The fourth surface — Wayland clipboards — was audited separately. SableLinux runs pure Wayland under Sway with no XWayland active during this session. The Wayland compositor maintains two independent selection buffers: the regular clipboard (Ctrl+C/V) and the primary selection (highlighted text, middle-click paste). No clipboard manager is running — no cliphist, no clipman, no greenclip — so there is no history ring file on disk. But whatever is currently in those buffers from prior terminal activity is there until it is explicitly cleared.


The Remediation

We built two scripts and applied three configuration changes.

wipe-cp.sh handles the Wayland clipboard surfaces. For each of the two selection types (clipboard and primary), it writes random base64-encoded noise via wl-copy before issuing wl-copy --clear. The overwrite step matters because --clear tells the Wayland compositor to release the selection, but whether the compositor zeroes the underlying memory region is implementation-defined. Overwriting first makes that irrelevant regardless of compositor behavior. Since XWayland is not active, there is no X11 PRIMARY/CLIPBOARD/SECONDARY triple to additionally handle.

wipe-ds.sh covers the remaining surfaces. It truncates ~/.bash_history to zero bytes and runs history -c to clear the in-memory history of the current session. It then runs journalctl --vacuum-time=1s --unit=llama-server.service to purge the journal records for that unit. Both scripts are now committed to sablelinux/docs/ in the repository.

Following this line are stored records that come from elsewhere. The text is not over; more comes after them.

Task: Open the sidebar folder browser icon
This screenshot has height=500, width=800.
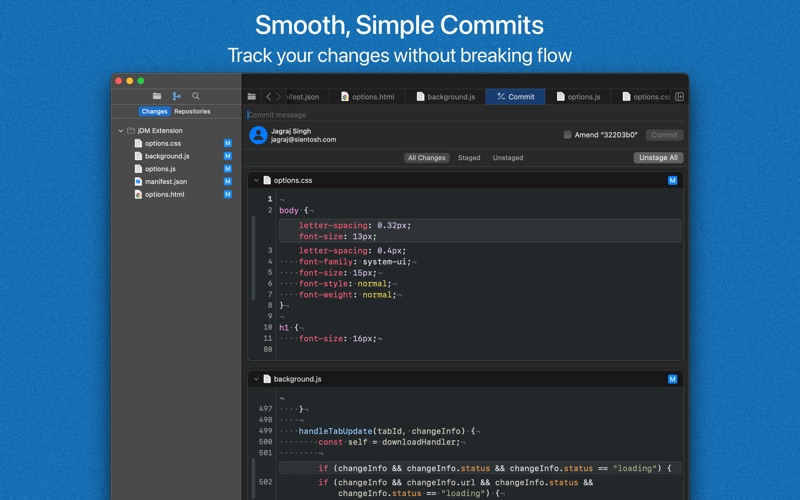Action: point(157,96)
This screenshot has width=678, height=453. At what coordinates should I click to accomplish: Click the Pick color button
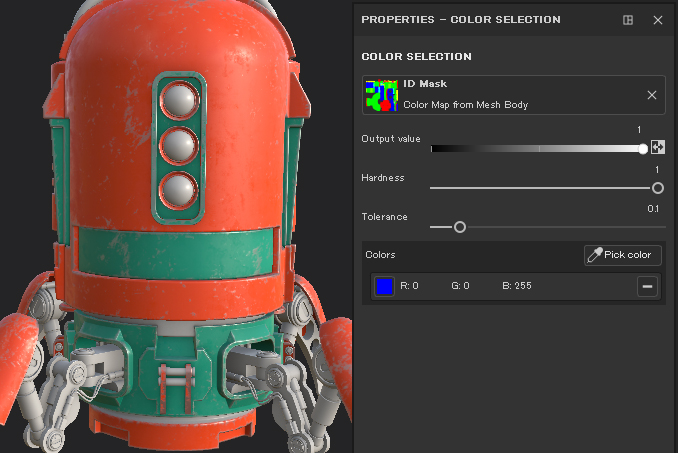[622, 255]
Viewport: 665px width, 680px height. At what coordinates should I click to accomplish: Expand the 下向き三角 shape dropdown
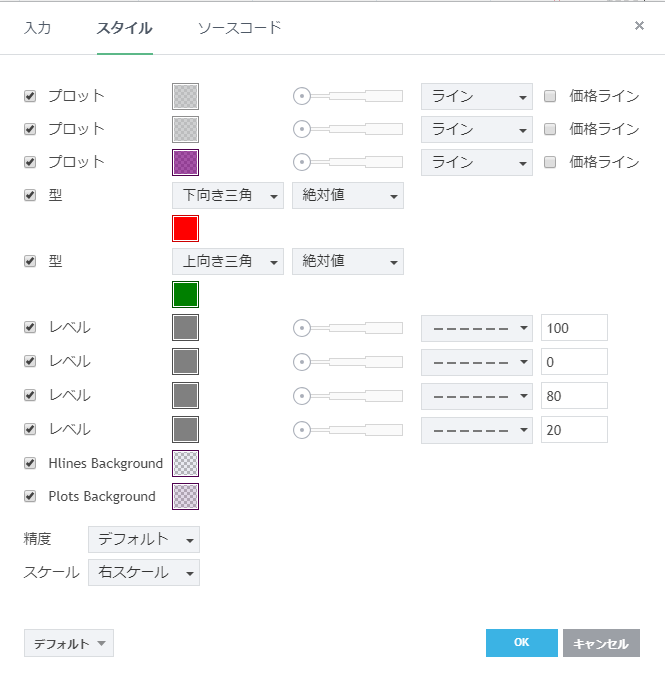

The shell configuration fix adds two lines to ~/.bashrc:

HISTCONTROL=ignoreboth:erasedups
HISTIGNORE="ds *:ds"

ignoreboth combines ignorespace (commands prefixed with a space are not recorded) and ignoredups (consecutive duplicate commands are not recorded). erasedups goes further and removes all previous occurrences of a command from the history before recording it. HISTIGNORE with the ds * pattern ensures that any invocation of the ds tool — regardless of what query follows — is never written to history at all. This is the permanent fix. The wipe scripts handle the existing accumulation; the HISTIGNORE entry prevents future accumulation.

The llama-server service unit was edited to change --host 0.0.0.0 to --host 127.0.0.1. The unit was reloaded and the service restarted. The inference endpoint is now localhost-only. This does not affect the ds workflow at all since ds posts to http://localhost:8080 — it only eliminates the LAN exposure.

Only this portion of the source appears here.